Rich Comparisons Gotcha

James Stroud jstroud at mbi.ucla.edu
Sun Dec 7 16:57:54 EST 2008


Rasmus Fogh wrote:
> Current behaviour is both inconsistent and counterintuitive, as these
> examples show.
> 
>>>> x = float('NaN')
>>>> x == x
> False

Perhaps this should raise an exception? I think the problem is not with 
comparisons in general but with the fact that nan is type float:

py> type(float('NaN'))
<type 'float'>

No float can be equal to nan, but nan is a float. How can something be 
not a number and a float at the same time? The illogicality of nan's 
type creates the possibility for the illogical results of comparisons to 
nan including comparing nan to itself.

>>>> ll = [x]
>>>> x in ll
> True
>>>> x == ll[0]
> False

But there is consistency on the basis of identity which is the test for 
containment (in):

py> x is x
True
py> x in [x]
True

Identity and equality are two different concepts. Comparing identity to 
equality is like comparing apples to oranges ;o)

> 
>>>> import numpy
>>>> y = numpy.zeros((3,))
>>>> y
> array([ 0.,  0.,  0.])
>>>> bool(y==y)
> Traceback (most recent call last):
>   File "<stdin>", line 1, in <module>
> ValueError: The truth value of an array with more than one element is
> ambiguous. Use a.any() or a.all()

But the equality test is not what fails here. It's the cast to bool that 
fails, which for numpy works like a unary ufunc. The designers of numpy 
thought that this would be a more desirable behavior. The test for 
equality likewise is a binary ufunc and the behavior was chosen in numpy 
for practical reasons. I don't know if you can overload the == operator 
in C, but if you can, you would be able to achieve the same behavior.

RECORD EXCERPTS
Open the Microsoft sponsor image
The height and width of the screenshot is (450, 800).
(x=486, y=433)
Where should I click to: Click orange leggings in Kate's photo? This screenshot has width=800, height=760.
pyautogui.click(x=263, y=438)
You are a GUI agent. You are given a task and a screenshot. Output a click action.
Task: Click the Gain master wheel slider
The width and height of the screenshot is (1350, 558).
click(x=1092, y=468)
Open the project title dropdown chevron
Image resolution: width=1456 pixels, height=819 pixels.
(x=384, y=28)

---

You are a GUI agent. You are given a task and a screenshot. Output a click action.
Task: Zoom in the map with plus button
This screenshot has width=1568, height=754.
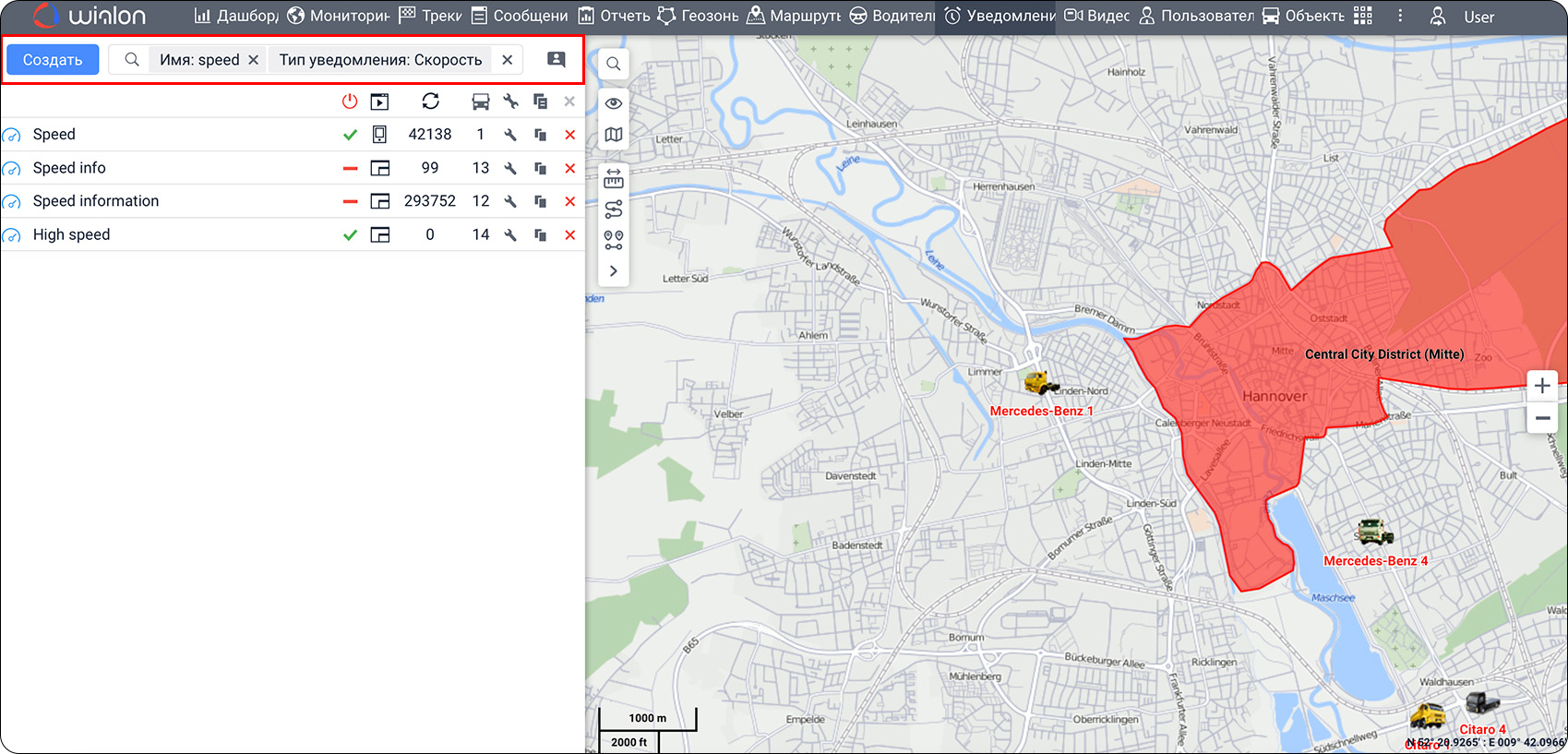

SET EXERCISE 1
Reproduce every row from the one containing "Open the Microsoft sponsor image" down to and including the one containing "(x=384, y=28)", requests and all. Multiply each click coordinate in the answers by 0.4, rounding to whole numbers with halves going up.
SET EXERCISE 2
Proceed with the post about rich comparisons, writing on from its final sentence.
The post about rich comparisons and the rows are unrelated to each other.

WRITTEN REPLY 1
Open the Microsoft sponsor image
The height and width of the screenshot is (450, 800).
(x=194, y=173)
Where should I click to: Click orange leggings in Kate's photo? This screenshot has width=800, height=760.
pyautogui.click(x=105, y=175)
You are a GUI agent. You are given a task and a screenshot. Output a click action.
Task: Click the Gain master wheel slider
The width and height of the screenshot is (1350, 558).
click(x=437, y=187)
Open the project title dropdown chevron
Image resolution: width=1456 pixels, height=819 pixels.
(x=154, y=11)

WRITTEN REPLY 2
>>>> ll1 = [y,1]
>>>> y in ll1
> True
>>>> ll2 = [1,y]
>>>> y in ll2
> Traceback (most recent call last):
>   File "<stdin>", line 1, in <module>
> ValueError: The truth value of an array with more than one element is
> ambiguous. Use a.any() or a.all()

I think you could be safe calling this a bug with numpy. But the fact 
that someone can create a bug with a language is not a condemnation of 
the language. For example, C makes it real easy to crash a program by 
overrunning the limits of an array, but no one would suggest to remove 
arrays from C.

> Can anybody see a way this could be fixed (please)? I may well have to
> live with it, but I would really prefer not to.

Your only hope is to somehow convince the language designers to remove 
the ability to overload == then get them to agree on what you think the 
proper behavior should be for comparisons. I think the probability of 
that happening is about zero, though, because such a change would run 
counter to the dynamic nature of the language.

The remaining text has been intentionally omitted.